Azzumardi Azra (2001;84) melihat ada beberapa persoalan yang muncul dalam pelaksanaan pendidikan agama Islam sekarang ini antara lain adalah terjadinya krisis metodologi dan krisis paedagogik. Pola pelaksanaan pendidikan yang terjadi lebih merupakan proses teaching (pengajaran), daripada proses learning (pendidikan) dan hanya mengisi aspek kognitif-intelektual, tapi tidak mengisi aspek pembentukan pribadi dan watak.

Pendapat yang sama juga dikemukakan oleh Kasinyo Harto (2005;175), bahwa pola pendidikan agama Islam yang semacam itu tidak akan mampu berperan untuk menanamkan nilai-nilai fundamental bagi pembentukan sikap keagamaan peserta didik.

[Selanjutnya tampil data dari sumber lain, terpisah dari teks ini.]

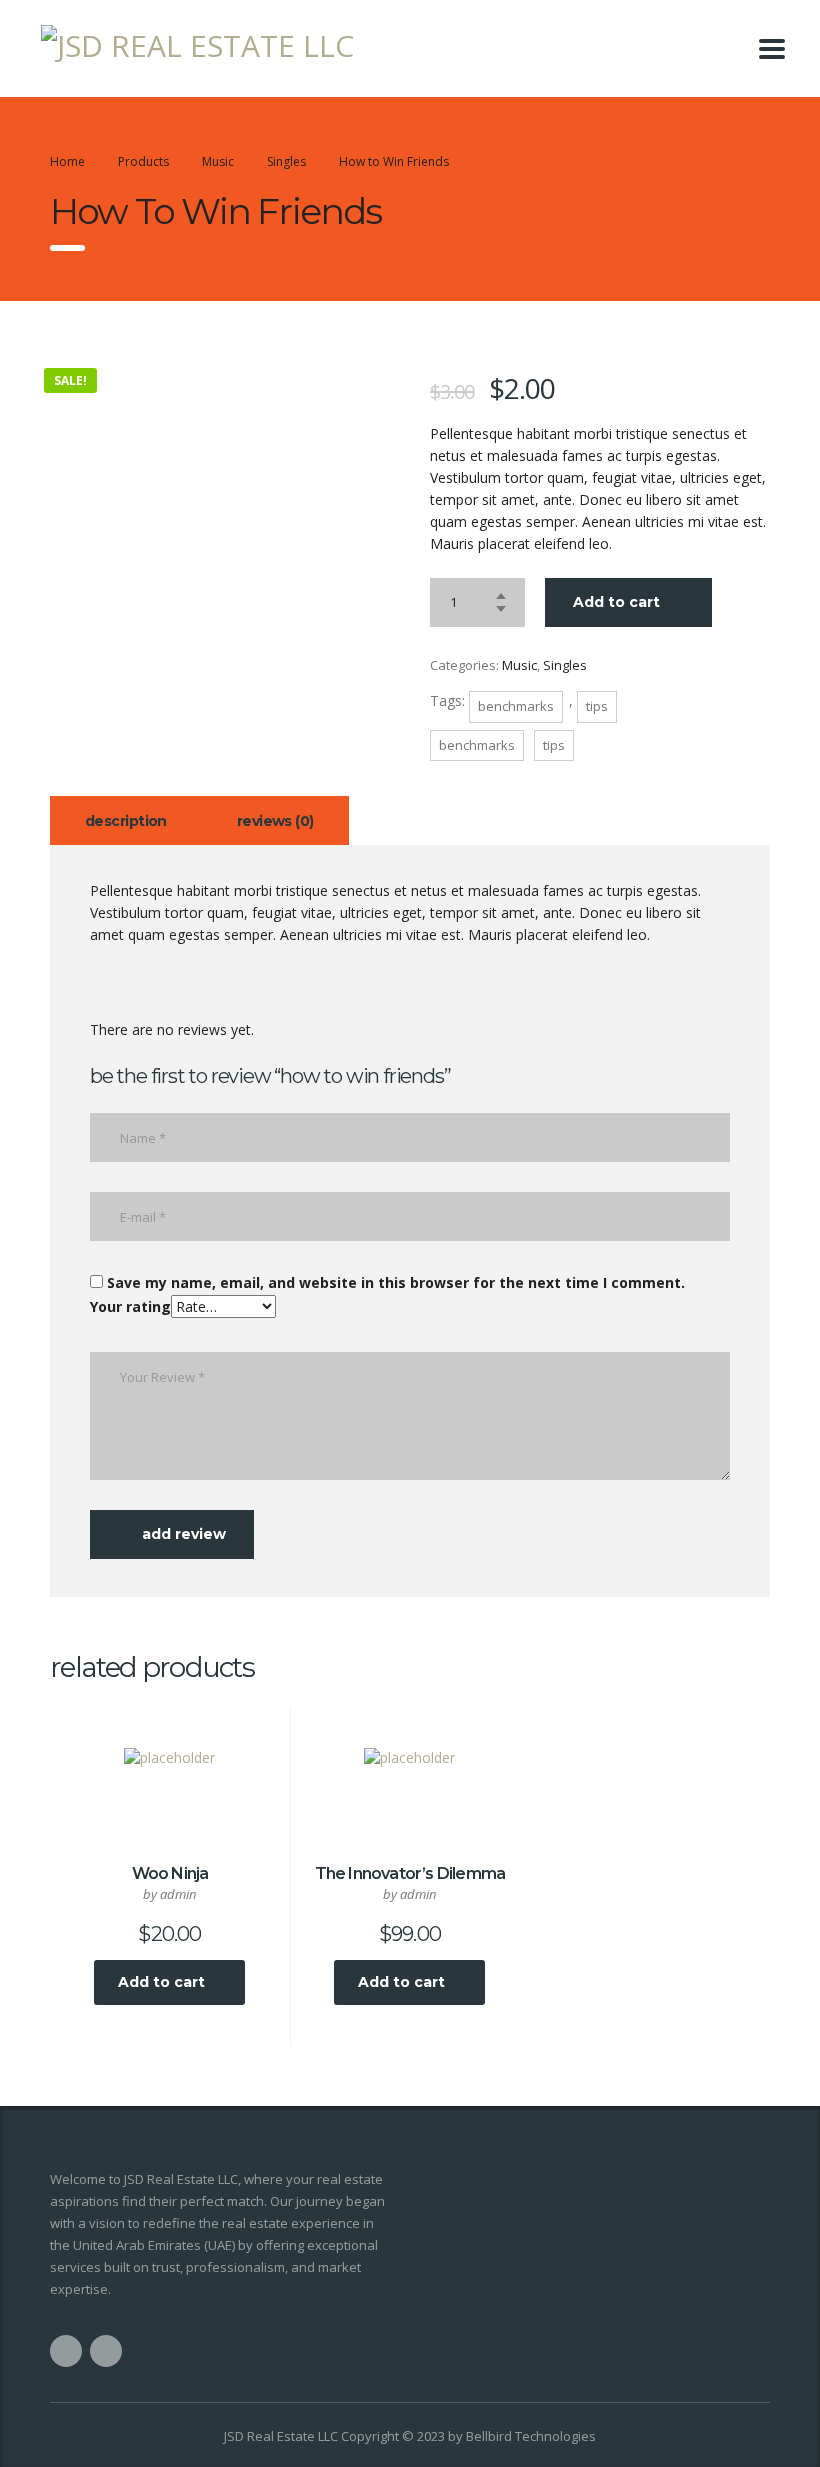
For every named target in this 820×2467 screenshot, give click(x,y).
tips (597, 706)
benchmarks (516, 706)
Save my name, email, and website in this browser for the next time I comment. (396, 1283)
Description (126, 821)
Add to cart (616, 602)
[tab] (126, 820)
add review (184, 1534)
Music (519, 665)
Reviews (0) (275, 821)
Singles (565, 665)
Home (67, 161)
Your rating (130, 1306)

Model pengajaran yang cenderung ­normatif-dogmatis dengan fokus utama kognitif dapat dipastikan tidak akan mampu menjadi pembimbing, oasis dan sumber motivasi yang handal bagi peserta didik untuk dapat berbuat dan berperilaku sosial-agamis dalam kehidupan sehari-harinya. Metodologi pengajaran pendidikan agama Islam dengan pola konvensional-tradisional tidaklah menarik bagi anak didik dan akan cepat membosankan. Karena itu perlu adanya terobosan baru sehingga isi dan metodologi pembelajaran menjadi aktual-kontekstual.

Bagian tulisan ini mencoba menguraikan tentang perlunya reformulasi metodologi pembelajaran Pendidikan Agama Islam, khususnya di lembaga madrasah, hal ini karena metode pengajaran memiliki peranan yang sangat strategis dalam menentukan berhasil tidaknya suatu proses belajar mengajar dan merupakan bagian integral dalam suatu sistem pengajaran.


Rekonstruksi Paedagodik

Madrasah secara kelembagaan harus selalu proaktif merespon berbagai perkembangan informasi, ilmu pengetahuan, teknologi dan seni, serta tuntutan desentralisasi dengan tetap memperhatikan ciri khas yang dimiliki. Ciri khas madrasah bukan hanya sekedar menyajikan mata pelajaran agama Islam di dalam lembaga madrasah tetapi yang lebih penting adalah perwujudan dari nilai-nilai keislaman didalam totalitas kehidupan madrasah.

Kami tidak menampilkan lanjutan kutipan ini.